* Input rows:
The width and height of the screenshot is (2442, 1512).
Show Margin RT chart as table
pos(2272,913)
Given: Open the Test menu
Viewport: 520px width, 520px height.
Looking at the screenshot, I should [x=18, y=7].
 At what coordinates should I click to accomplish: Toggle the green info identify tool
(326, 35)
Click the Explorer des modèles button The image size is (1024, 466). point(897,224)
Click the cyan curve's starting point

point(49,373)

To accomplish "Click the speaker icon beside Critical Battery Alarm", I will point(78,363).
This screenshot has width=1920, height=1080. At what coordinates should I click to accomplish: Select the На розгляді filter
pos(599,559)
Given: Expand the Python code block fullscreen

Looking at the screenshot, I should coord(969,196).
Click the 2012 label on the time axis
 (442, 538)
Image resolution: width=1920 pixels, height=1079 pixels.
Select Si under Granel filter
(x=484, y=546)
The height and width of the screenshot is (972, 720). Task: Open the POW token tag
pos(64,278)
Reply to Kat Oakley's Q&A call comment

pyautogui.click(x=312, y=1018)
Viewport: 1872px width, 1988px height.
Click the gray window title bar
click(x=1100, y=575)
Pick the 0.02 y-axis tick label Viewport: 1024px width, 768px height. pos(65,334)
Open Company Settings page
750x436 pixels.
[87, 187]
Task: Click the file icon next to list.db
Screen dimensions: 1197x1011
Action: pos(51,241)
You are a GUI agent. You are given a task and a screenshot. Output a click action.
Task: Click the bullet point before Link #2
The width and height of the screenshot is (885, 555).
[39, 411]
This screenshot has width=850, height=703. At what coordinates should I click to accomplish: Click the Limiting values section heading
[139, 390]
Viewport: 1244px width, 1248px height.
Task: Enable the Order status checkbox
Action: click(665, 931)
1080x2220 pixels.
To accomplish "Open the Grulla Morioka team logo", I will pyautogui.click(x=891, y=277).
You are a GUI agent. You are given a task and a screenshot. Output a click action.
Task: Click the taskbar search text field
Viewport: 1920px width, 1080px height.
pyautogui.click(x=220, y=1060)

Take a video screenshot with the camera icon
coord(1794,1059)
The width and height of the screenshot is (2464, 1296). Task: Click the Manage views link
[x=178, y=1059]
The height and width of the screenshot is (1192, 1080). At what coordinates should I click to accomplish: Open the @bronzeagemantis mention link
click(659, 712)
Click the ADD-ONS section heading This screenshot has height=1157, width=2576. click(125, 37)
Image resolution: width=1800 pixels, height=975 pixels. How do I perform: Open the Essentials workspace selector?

* What to produce: Identify every line above that contains the string "label", and copy each one; treat uppercase and lowercase as distinct.

* Answer for this exercise:
Click the 2012 label on the time axis
Pick the 0.02 y-axis tick label Viewport: 1024px width, 768px height. pos(65,334)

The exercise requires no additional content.